Ja das is mir vor zeiten auch schon aufgefallen das es endslahm ist. Da bei mir umount einfach nicht praktikabel ist, da Kunden es von Windoze gewöhnt sind USB Sticks einfach so rauszuziehen, hab ich mal bei google nen bisschen gesucht. Ich bin da auf eine Lösungsmöglichkeit gestoßen. Die ist zwar net die schönste funzt dafür aber ohne großen umstand.

Und zwar folgendes: Das sync "Problem" ist erst seit Kernel 2.6.12, beim 2.6.11 waren noch die alten vfat module drin.

Ich hab jetzt einfach meinem derzeitigen Kernel (2.6.13-r5) mit den alten vfat modul gepatched.

Das geht so: 

1. Man besorgt sich die Kernelsourcen vom 2.6.11 Kernel (zb von Kernel.org)

2. kopiert man die Dateien bzw Verzeichnisse in seinen neuen Kernel (backup der alten net vergessen!):

    SOURCE-2.6.11/fs/vfat -> /usr/src/linux/fs/vfat

    SOURCE-2.6.11/fs/fat -> /usr/src/linux/fs/fat

    SOURCE-2.6.11/fs/msdos -> /usr/src/linux/fs/msdos

    SOURCE-2.6.11/include/linux/msdos_fs.h -> /usr/src/linux/include/linux/

3. baut seinen kernel mit make && make modules_install neu

Damit hat man dann nen "aktuellen Kernel" mit dem vfat modul vom 2.6.11 in dem das sync Problem noch nicht existiert hat. Das Modul verhält sich also wie das alte.

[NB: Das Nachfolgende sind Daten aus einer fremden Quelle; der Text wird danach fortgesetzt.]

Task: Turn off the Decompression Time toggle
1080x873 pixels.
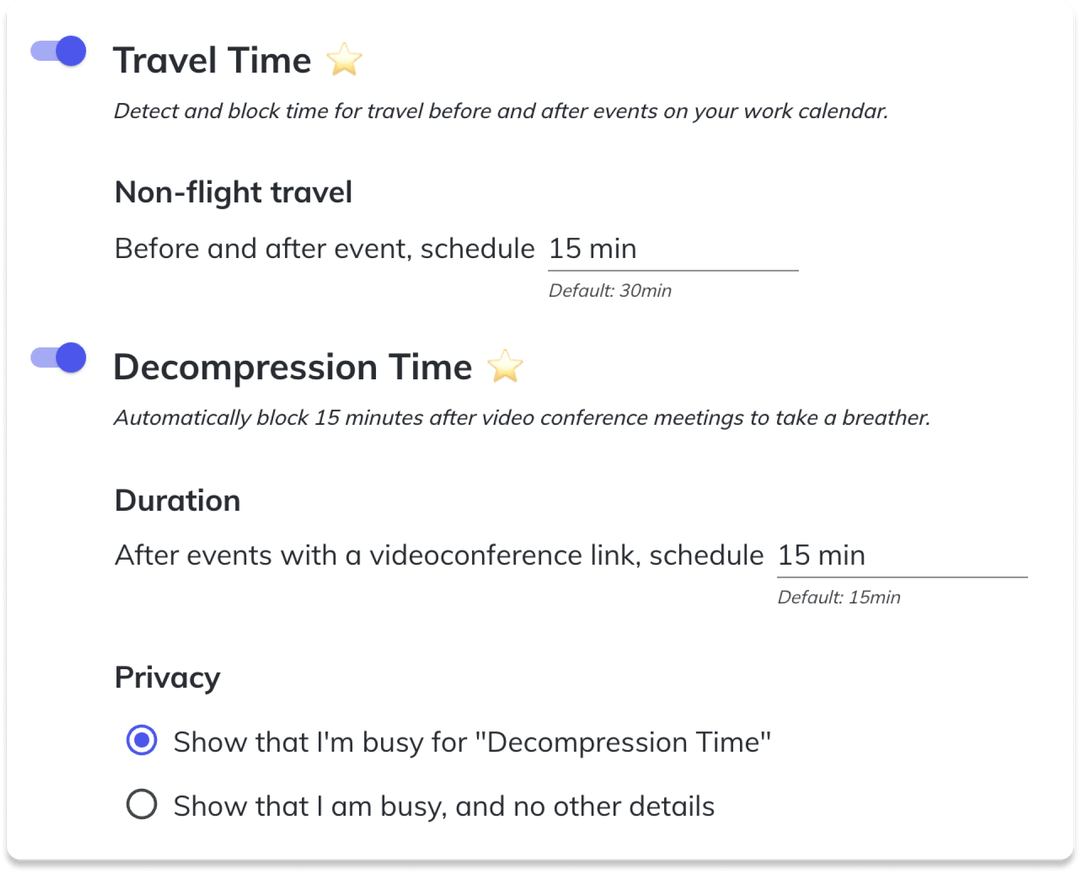Action: click(57, 357)
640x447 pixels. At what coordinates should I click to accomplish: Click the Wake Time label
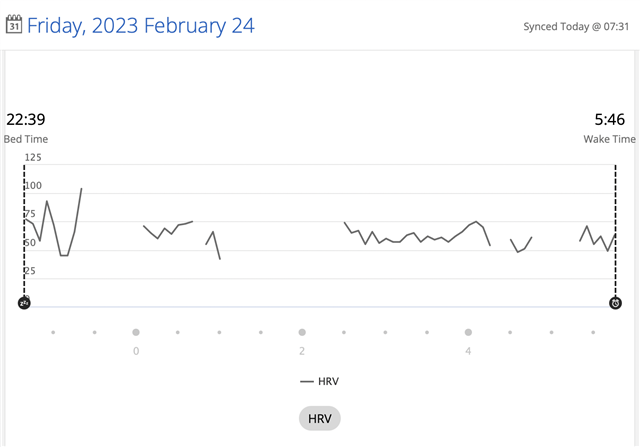pyautogui.click(x=609, y=139)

Ich weiß die Lösung ist nicht sehr elegant aber bei mir funzt sie ohne Problem  :Very Happy: 

----------

## pir187

@Hypfvieh: hast Du Deinen Kunden schon mal erzählt, daß es auch bei Windows durchaus ratsam ist, den Stick nicht gleich nach dem Kopieren "einfach so" rauszuziehen? Auch das tolle Windows  :Smile:  kopiert nach Schließen des Kopier-Dialogs noch fleißig weiter. Wenn man während dieser Zeit den Stick entfernt, gibt es genau so Datensalat wie unter Windows auch! Und auch beim tollen Windows sollte man den Stick vor Entfernen "unmounten". Nur daß das dort eben mit "Wechseldatenträger auswerfen" umschrieben ist.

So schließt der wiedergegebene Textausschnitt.